Thursday, May 3, 2007

Virtue - Individual or Societal (continued)

(In an effort to keep this discussion relatively reasonable, I shall start a new post...)

Here's an example (taken from Matt's final exam for logic): "I think we can safely conclude that our late neighbor Fred was a really good guy. He was kind to his neighbors, co-workers, and family, he volunteered at the local soup kitchen, nobody ever said anything bad about him, and he even went out of his way to rescue turtles on the highway"

Socially, Fred is considered a good person. Socially, he is considered (at least to some degree) virtuous. This tells us *nothing* about his home life, work life, or inner life. Virtue cannot be determined solely by society...

There's a difference between doing things so that other people think you're good, and doing something because you know it's right -- regardless of what the consequences are, or what others think.

If Virtue is completely socially determined, then my intentions (doing an action *because* it is the right thing to do, or doing an action because others will note that it was a good action and my reputation will increase) have little to no say in the determination of my virtue... Surely if I am doing good actions with a selfish purpose (even if I have the biggest grin plastered on my face and allow nothing but kind words to slip through my lips), my action is not _truly_ good...

Society cannot see my intention, and so I may easily be (falsely) deemed a virtuous person, even hailed in the history books as a hero. So we cannot leave Virtue to be determined solely by society...

5 comments:

David K. Braden-Johnson said...

Even when we act privately in secret, we are social beings, through and through.

Diseria / Tanya said...

Okay, I'll agree that we are social creatures -- the very language with which we think was created and given to us by society.

Fine.


I would willingly consent to have my virtue determined by, say, a small group of philosophers who have studied virtue and morality and ethics and KNOW what it means when someone says 'so-and-so is a virtuous person'... (Read: Those who embody virtue, or, at the very least, have studied it, are worthy of determining virtue.)

Frankly, I'm gonna hafta call upon the Fallacy of Unqualified Authority if society determines virtue.

David K. Braden-Johnson said...

Let's say Joe acts virtuously when he chooses to do x. Could he be the sole judge of x's qualities? In the extreme, if alone in the world, he could neither generate the necessary linguistic or cognitive talents to make that, or any, judgment. Moreover, he would be, by hypothesis, acting virtuously in the absence of anyone who -- save himself -- might be affected one way or the other by his actions. (Robinson Crusoe was a thoughtful, moral agent because transplanted from Victorian England.) Virtuous acts -- along with vicious ones -- have their source in and apply only to social conditions that allow individual agents to emerge and flourish.

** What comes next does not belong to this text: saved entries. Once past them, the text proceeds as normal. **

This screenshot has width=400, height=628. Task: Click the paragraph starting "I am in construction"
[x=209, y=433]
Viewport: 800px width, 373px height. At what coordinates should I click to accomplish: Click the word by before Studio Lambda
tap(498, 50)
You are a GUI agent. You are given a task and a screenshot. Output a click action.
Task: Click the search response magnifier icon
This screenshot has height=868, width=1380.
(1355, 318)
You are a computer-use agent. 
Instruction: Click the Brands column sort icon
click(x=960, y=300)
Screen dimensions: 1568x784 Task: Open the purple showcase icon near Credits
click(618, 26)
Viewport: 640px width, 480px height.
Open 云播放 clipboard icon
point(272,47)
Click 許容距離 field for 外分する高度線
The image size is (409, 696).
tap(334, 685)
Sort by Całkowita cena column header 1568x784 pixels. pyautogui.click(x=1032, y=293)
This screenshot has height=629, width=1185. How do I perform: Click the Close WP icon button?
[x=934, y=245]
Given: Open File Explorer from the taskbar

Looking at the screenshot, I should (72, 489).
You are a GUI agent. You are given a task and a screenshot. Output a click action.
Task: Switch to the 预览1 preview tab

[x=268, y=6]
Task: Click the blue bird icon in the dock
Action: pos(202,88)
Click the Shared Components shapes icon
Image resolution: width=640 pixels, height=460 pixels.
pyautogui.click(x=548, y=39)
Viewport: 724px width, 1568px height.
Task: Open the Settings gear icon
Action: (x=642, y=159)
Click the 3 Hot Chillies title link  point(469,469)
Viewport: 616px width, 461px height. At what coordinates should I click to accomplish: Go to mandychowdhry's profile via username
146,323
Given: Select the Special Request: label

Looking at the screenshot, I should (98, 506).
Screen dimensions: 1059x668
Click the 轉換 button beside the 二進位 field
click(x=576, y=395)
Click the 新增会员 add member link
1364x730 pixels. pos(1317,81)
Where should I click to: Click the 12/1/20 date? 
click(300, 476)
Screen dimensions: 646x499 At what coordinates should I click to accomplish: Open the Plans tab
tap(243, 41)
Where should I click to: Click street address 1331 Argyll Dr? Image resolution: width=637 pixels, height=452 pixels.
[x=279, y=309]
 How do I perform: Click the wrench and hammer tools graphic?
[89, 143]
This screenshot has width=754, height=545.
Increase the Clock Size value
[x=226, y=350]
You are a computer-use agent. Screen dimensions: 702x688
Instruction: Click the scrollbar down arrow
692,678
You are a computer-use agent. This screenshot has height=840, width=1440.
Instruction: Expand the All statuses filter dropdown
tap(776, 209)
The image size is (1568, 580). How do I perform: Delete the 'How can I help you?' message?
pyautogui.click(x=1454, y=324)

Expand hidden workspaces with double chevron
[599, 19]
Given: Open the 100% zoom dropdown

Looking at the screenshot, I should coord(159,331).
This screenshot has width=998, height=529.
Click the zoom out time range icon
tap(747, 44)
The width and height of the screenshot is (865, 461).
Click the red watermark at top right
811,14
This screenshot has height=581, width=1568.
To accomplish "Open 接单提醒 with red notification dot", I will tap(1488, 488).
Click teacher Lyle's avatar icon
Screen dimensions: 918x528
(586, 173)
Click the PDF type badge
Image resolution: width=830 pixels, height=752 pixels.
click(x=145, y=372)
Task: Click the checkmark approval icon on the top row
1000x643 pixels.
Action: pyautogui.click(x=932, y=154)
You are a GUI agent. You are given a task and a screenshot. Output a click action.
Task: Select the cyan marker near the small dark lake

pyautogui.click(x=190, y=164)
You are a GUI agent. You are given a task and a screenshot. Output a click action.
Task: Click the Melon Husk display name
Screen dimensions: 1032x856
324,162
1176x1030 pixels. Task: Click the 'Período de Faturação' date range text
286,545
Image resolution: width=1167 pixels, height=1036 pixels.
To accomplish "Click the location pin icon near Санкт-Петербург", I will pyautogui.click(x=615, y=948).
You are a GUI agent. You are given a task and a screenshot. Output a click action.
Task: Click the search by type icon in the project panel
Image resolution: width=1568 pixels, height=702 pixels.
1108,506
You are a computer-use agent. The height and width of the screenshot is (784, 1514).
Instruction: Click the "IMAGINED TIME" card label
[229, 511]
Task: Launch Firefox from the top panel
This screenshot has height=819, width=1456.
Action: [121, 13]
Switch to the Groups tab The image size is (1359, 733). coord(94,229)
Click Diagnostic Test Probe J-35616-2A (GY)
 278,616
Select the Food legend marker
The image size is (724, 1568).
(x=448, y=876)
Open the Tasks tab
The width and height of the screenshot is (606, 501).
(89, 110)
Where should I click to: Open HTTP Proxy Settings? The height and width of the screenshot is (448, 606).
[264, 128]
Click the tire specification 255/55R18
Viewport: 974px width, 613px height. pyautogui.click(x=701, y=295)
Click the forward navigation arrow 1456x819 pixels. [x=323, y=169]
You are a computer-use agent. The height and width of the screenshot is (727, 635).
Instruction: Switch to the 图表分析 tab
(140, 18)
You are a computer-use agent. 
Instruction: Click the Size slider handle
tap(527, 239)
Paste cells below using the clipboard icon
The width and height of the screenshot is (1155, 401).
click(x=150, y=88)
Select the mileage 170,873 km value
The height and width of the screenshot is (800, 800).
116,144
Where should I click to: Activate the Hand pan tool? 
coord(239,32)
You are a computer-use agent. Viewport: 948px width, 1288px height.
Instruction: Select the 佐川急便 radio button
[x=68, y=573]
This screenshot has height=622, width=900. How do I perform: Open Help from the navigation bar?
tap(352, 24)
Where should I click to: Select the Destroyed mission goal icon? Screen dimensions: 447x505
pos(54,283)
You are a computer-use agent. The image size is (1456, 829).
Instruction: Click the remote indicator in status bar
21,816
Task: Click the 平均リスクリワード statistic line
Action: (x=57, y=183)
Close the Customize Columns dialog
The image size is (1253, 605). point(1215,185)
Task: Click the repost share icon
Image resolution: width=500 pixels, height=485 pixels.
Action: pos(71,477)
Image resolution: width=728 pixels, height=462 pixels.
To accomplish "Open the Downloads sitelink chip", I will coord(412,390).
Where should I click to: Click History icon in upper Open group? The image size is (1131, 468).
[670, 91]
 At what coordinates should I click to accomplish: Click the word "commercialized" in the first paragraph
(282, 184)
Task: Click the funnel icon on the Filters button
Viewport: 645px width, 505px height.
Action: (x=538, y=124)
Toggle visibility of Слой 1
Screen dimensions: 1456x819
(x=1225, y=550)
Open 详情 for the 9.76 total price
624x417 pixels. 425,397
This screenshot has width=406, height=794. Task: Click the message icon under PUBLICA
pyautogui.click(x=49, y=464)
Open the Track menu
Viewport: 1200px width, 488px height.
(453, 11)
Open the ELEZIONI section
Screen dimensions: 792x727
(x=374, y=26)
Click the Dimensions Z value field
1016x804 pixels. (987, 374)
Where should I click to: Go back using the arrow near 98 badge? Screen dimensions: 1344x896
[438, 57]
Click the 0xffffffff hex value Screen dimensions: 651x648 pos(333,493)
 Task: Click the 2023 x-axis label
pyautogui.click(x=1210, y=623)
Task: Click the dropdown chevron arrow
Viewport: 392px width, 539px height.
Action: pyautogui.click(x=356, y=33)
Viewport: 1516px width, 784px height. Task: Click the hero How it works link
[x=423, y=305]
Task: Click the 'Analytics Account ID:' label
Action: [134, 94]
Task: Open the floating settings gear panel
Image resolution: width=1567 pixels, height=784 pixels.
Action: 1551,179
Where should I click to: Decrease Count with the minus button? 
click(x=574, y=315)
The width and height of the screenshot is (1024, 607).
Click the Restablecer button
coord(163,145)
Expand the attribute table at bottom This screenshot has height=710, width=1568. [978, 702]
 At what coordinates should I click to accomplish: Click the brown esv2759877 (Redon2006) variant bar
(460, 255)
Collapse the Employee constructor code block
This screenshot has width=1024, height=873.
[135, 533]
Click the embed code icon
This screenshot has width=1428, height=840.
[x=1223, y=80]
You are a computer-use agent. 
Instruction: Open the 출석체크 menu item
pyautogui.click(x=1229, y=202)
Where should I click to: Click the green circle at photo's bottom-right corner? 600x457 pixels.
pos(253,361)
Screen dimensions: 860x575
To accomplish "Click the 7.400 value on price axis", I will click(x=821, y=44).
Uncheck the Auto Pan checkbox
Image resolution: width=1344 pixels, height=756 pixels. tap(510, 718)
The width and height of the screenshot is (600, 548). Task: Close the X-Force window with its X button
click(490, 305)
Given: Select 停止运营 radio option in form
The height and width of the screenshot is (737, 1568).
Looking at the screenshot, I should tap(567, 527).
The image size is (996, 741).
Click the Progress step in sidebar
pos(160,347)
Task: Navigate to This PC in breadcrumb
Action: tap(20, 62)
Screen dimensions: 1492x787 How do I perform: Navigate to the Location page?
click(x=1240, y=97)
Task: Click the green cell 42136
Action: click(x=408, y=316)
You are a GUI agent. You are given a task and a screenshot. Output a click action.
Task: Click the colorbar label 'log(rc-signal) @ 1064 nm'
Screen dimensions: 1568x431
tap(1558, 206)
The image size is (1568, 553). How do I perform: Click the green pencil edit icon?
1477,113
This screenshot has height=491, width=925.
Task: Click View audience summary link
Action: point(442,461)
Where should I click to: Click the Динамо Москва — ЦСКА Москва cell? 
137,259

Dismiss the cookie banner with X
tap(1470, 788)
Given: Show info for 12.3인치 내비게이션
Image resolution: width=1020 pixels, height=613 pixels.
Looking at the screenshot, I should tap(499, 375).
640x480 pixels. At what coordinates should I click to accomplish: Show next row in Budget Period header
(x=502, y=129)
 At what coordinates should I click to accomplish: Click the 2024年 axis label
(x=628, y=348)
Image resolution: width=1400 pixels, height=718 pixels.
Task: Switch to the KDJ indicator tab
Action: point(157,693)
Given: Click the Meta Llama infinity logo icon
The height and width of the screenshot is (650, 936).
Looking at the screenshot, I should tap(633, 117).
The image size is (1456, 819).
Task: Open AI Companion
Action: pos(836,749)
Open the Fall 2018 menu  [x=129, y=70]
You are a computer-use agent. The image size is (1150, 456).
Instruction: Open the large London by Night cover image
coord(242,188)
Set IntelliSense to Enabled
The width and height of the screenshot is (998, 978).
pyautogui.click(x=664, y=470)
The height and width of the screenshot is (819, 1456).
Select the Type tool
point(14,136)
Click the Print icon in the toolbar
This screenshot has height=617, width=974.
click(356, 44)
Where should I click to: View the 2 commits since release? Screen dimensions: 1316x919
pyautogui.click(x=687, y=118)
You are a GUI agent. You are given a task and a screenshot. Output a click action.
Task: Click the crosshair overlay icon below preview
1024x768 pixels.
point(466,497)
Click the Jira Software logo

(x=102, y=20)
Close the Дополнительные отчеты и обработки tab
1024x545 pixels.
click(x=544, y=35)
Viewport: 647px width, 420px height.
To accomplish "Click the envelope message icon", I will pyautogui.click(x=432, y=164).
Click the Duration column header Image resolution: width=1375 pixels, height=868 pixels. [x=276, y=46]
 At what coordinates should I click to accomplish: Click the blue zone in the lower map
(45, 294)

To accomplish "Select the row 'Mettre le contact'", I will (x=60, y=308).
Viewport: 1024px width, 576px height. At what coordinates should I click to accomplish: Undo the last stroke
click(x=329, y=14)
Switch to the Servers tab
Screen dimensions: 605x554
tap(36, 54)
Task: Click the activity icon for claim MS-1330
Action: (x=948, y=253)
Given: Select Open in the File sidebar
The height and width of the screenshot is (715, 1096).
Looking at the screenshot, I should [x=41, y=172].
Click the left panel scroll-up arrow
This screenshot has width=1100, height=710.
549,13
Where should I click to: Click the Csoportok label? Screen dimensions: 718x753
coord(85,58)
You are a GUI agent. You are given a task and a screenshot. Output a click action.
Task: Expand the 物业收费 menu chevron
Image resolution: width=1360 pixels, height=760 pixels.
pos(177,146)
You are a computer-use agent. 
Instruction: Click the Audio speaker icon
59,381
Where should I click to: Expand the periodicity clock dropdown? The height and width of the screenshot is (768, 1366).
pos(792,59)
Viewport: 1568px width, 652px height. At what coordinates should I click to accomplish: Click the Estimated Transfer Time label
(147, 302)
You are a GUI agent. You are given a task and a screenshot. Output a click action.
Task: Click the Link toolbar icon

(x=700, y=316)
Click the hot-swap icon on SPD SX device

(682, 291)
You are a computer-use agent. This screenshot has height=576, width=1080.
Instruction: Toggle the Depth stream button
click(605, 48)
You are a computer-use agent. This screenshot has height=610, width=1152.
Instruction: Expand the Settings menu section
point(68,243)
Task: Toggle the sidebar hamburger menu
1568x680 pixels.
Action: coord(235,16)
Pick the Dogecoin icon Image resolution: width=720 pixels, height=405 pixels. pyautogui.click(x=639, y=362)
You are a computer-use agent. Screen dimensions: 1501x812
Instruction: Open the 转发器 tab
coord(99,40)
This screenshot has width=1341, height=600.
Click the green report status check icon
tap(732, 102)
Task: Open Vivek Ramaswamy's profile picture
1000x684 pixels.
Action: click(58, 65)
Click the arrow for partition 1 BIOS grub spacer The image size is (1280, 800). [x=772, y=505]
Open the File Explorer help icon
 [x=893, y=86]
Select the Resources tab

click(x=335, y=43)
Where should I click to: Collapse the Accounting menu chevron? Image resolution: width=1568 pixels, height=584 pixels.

The sole remaining concerrn is accounting for innovation or creativity in the genesis and application of these virtues.

Diseria / Tanya said...

So, Joe could never truly be the sole judge of x's qualities _because_ he was raised in society? (Any judgement that he'd make would have its roots in society -- whether or not X is a social norm or not?)

I, as an individual, am only capable of judging the rightness or wrongness of an action because I am a member of (raised by, etc.) society?

I shall have to ponder this more... (It's truly amazing just how many tangled balls of yarn there are...)

David K. Braden-Johnson said...

You write:

"So, Joe could never truly be the sole judge of x's qualities _because_ he was raised in society? (Any judgement that he'd make would have its roots in society -- whether or not X is a social norm or not?)"

Joe's capacity to judge has its roots in society. So, in that sense at least, his judgment does as well (though it may differ from the majoritarian viewpoint).

You write:

"I, as an individual, am only capable of judging the rightness or wrongness of an action because I am a member of (raised by, etc.) society?"

Yes. And the rightness or wrongness necessarily involves those others. (In a solipsistic universe, there is no call for morality.)